## START PASSAGE GIVEN
Specifically, the President proposes:
- A new 18-month temporary emergency
extended unemployment compensation program for workers who became
unemployed after September 11, 2001, in states where the total
unemployment rate has increased by 30 percent of the state's
average unemployment rate during the three months prior to
September 11;
- The automatic provision of the same
extended benefits to states for which the President issued an
emergency or major disaster declaration due to the direct impact of
the terrorist attacks on September 11;
- Awarding states $3 billion in National
Emergency Grants that governors can use to provide additional weeks
of UI to individuals who have exhausted their regular state UI
benefit duration and are enrolled in a job-training program;
- Providing income support payments for
individuals who are ineligible for regular state UI benefits but
who are able to demonstrate a sufficient involvement in the labor
force and are enrolled in a job-training program; and
- Creating initiatives to encourage
Americans to take advantage of existing programs for training,
job-search, and placement assistance, to which $6 billion has been
allocated.
The Baucus
plan consists of four elements: a new broad-based
temporary emergency extended UI benefit program; a new federal
mandate to increase weekly UI benefit amounts; a federal
requirement for states to use an alternative base period for
determining UI eligibility; and a federal mandate to make part-time
workers eligible for UI benefits. It is estimated that this plan
would increase spending by $13.1 billion over the next five
years.
Specifically, the Baucus plan would:
- Create a new 12-month temporary emergency
extended unemployment compensation program for all workers who
exhaust the duration of their regular state UI benefits;
- Mandate an increase in state weekly
benefits to workers by an amount equal to the greater of 15 percent
of current benefits or $25;
- Require a new state alternative base
period for determining UI eligibility; and
- Mandate UI eligibility for part-time
workers.
What is Good and Bad About the UI
Plans
Although proponents of all three plans intend to ease the impact of
the economic recession on unemployed workers, there are significant
differences between them.
## END PASSAGE GIVEN
* _WHAT YOU NEED TO DO_
A: In the records, echo everything from the line containing "The width and" down to the line containing "Action: (x=328, y=535)", with both of those lines included.
B: Carry on the passage about the unemployment insurance plans from the point where it stops.
## START DATA EXCERPTS
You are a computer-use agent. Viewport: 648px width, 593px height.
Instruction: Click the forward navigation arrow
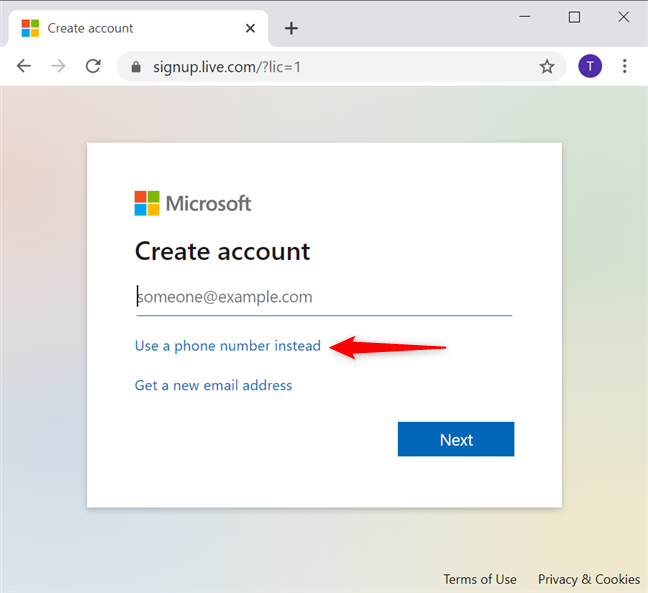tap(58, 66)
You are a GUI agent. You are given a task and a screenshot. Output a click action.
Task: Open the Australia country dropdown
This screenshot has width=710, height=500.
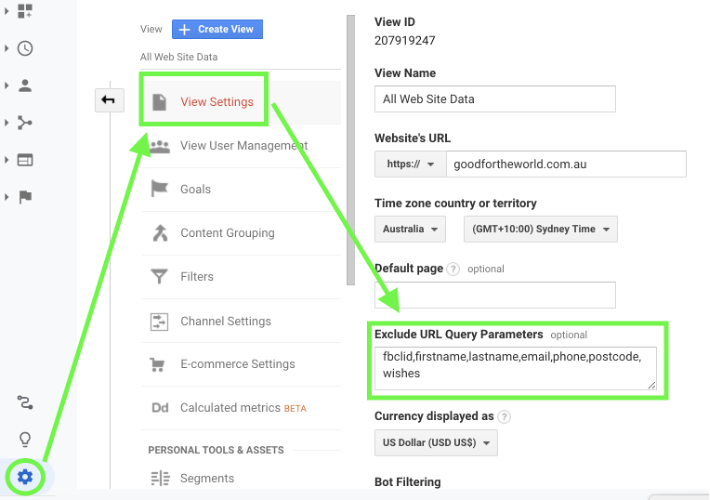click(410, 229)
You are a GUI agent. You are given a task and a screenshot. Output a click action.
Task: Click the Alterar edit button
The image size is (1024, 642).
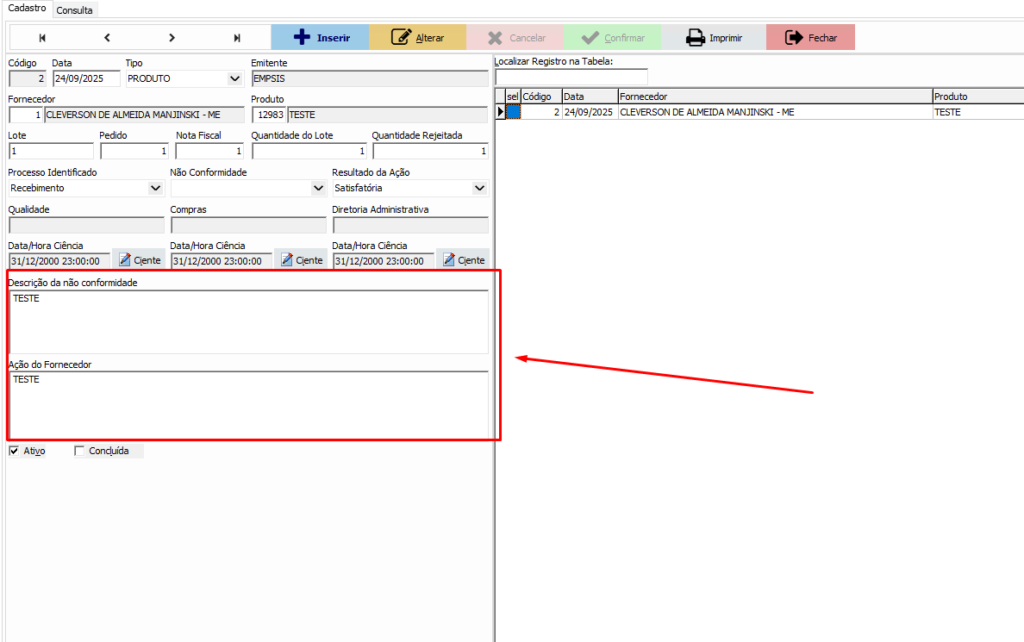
## END DATA EXCERPTS
## START DATA EXCERPTS
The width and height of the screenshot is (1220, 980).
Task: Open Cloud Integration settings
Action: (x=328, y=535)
## END DATA EXCERPTS
* _EXERCISE ANSWERS_
A:
The width and height of the screenshot is (1220, 980).
Task: Open Cloud Integration settings
Action: (x=328, y=535)

B:
The House Plan
The House plan would distribute the balance of the federal
UI trust fund to the states, which could use the funds for UI
benefits or to improve job-search and job-placement services to
move unemployed workers into new jobs more quickly.
Good Points:
- It improves an existing program and does
not create new programs or mandates.
- In returning funds back to the states, it
uses the same formula for each state that generated the excess
federal unemployment tax revenue. It does not redistribute revenue
among the states.
- It gives decision-making authority
regarding expanding benefits to governors and state legislators,
who are in the best position to design UI and employment service
programs to address the unique needs of their respective
states.
It
is consistent with the original intention of Congress to leave the
states free to set up any UI program they wish without dictates
from Washington.
Bad Points:
- Some unintended consequences may arise,
given that the federal funds transferred to the states may be used
to pay benefits only until March 2003. This could encourage some
states to unnecessarily expand UI benefits to ensure that the funds
are used before the deadline.
The
House plan also has been criticized because the states would have
to take legislative action that could delay increasing UI benefits
until April 2002 or later. However, the unemployment rate is
forecast to peak at 6.4 percent in the third quarter of
2002--precisely at the time when states could use the additional
funds to pay for higher levels of regular UI benefits and well
after state legislatures convene next year.
The President's Plan
The President's plan would create a new temporary emergency
extended UI benefit program, significantly increase funding for
National Emergency Grants for states to extend UI benefits, and
encourage individuals to take advantage of existing job-placement
assistance and training programs.
Good Points:
- It is flexible and uses an existing
program to give governors the grants they need to address the
unique needs that layoffs have created in their states and local
communities while also providing them with an option of expanding
benefits.
- Although it creates a new extended UI
benefit program, it focuses on states with significant increases in
unemployment and does not increase the duration of eligibility for
unemployment benefits in states that have low unemployment
rates.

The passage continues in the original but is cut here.